好きだ、と言われるのはベッドで交わっている時の雰囲気作り。誕生日に贈られる花束とジュエリーはセックスをしている対価で(私は彼のことが好きだから対価も何も必要ないのだけれど、建前としての品物だろうと黙って受け取っておいた)私が憂さ晴らしに飲み歩いても干渉してこないのは私に興味関心がないから。それらを掻い摘んで、途切れ途切れの拙い言葉で伝える。この間、銃兎さんは何も言わなかった。黙って、ずうっと黙って、今度は私が黙って、鼻を啜る音だけになった時に漸く話し出した。

「好きだよ」

好きだからこうやってこんな、腑抜けた恋人が泊まりそうな宿にいるし。
最中に好きだと言うのは貴方が可愛らしいからで…。
贈り物は…そうだな、ひっくるめると「好きだから」ですし。
干渉したいのは山々ですが、貴方、昔、言ってましたよね?束縛する男は嫌いだ、と。

「で?何で貴方は私に付いてきたんです?休みの日は家でぼうっとしていたいのでは?」

考えずともわかることだ。ただ、言ってもいいのだろうか。一瞬躊躇って、言うのが怖くて、でも、言ってしまいたくて。

「そんなの、銃兎さんのことが好きだからです」

私が小さく絞った声でそう言うと、新幹線の車内で無駄に大きなお返事をした私を笑った時と同じようにクツクツと肩を震わせ「知ってる」と言った。

「なまえ」
「…なんですか」
「お前、ほんと可愛いな。好きだわ」

知らない「好き」が降ってくる。
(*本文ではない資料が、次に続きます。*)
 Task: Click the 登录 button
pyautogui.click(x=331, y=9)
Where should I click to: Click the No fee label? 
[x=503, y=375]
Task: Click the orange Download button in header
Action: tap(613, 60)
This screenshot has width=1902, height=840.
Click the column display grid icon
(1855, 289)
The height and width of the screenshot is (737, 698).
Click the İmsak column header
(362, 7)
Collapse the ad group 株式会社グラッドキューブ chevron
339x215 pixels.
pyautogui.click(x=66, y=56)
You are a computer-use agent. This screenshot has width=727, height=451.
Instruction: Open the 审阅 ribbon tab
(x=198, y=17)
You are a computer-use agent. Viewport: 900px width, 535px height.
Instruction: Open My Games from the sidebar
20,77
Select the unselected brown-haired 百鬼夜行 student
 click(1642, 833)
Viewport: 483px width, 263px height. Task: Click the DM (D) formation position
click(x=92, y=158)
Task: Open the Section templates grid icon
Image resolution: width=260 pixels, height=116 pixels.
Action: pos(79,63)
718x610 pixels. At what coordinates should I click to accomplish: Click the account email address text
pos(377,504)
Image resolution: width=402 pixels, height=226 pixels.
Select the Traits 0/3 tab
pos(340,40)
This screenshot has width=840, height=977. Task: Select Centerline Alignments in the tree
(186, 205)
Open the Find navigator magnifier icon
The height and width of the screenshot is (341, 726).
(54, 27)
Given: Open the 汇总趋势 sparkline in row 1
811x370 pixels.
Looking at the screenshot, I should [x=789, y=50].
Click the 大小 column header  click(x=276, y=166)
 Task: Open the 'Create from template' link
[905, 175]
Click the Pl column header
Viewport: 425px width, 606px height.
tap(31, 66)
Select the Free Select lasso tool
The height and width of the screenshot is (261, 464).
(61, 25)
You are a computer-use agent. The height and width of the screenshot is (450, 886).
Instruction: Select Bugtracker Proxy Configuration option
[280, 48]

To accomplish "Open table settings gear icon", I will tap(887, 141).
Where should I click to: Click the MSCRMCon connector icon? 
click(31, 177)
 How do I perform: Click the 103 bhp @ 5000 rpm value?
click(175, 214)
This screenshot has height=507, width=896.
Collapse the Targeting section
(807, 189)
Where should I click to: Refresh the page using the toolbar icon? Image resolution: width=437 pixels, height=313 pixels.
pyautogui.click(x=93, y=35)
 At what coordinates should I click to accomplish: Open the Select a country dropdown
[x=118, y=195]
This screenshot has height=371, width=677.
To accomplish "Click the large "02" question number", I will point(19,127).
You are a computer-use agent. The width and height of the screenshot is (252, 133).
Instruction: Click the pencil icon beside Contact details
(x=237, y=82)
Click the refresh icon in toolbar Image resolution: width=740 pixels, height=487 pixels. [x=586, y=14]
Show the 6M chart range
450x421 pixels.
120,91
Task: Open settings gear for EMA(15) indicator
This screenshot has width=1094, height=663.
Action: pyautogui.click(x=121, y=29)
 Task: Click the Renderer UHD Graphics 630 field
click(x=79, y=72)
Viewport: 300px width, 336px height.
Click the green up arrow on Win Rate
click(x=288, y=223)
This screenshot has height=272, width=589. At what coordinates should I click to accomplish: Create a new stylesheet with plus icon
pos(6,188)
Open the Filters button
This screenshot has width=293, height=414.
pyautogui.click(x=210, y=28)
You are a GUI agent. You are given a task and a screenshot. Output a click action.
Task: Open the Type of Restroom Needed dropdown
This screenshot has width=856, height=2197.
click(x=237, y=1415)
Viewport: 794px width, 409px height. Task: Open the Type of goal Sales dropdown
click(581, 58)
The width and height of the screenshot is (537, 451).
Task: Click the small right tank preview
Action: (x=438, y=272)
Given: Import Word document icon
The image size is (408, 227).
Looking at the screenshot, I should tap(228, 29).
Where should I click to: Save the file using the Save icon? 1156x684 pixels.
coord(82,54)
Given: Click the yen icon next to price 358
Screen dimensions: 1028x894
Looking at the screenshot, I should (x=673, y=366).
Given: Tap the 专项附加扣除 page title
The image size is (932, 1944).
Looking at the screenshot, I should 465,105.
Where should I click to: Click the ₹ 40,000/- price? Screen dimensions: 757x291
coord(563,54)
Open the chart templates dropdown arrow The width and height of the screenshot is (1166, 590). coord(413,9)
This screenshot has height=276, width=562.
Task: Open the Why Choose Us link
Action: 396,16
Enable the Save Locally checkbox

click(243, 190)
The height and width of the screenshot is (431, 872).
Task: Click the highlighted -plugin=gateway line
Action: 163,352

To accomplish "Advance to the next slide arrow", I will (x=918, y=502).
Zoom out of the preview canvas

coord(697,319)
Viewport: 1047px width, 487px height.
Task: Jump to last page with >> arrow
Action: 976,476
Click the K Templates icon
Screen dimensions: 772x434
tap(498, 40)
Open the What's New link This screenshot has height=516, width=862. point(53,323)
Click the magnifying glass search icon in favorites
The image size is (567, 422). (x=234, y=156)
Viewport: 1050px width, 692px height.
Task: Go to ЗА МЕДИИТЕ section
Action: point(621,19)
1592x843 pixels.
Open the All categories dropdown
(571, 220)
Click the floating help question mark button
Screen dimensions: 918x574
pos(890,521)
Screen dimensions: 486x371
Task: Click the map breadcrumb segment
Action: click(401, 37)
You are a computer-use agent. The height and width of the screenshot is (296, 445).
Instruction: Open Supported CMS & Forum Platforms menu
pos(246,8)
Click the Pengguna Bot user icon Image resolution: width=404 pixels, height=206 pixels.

恥ずかしくて擽ったく照れくさくて、何も言えないでいると意地の悪い彼は言うのだ。「私も好きですって言ってくれないんですか」って、ふざけたように言う。どうしようかなぁって、ポロポロ泣きながら笑った。そんな私を見て仕方ねえなって腰を上げ、隣にきて涙を拭ってくれる彼がどうしようもなく、好きだ。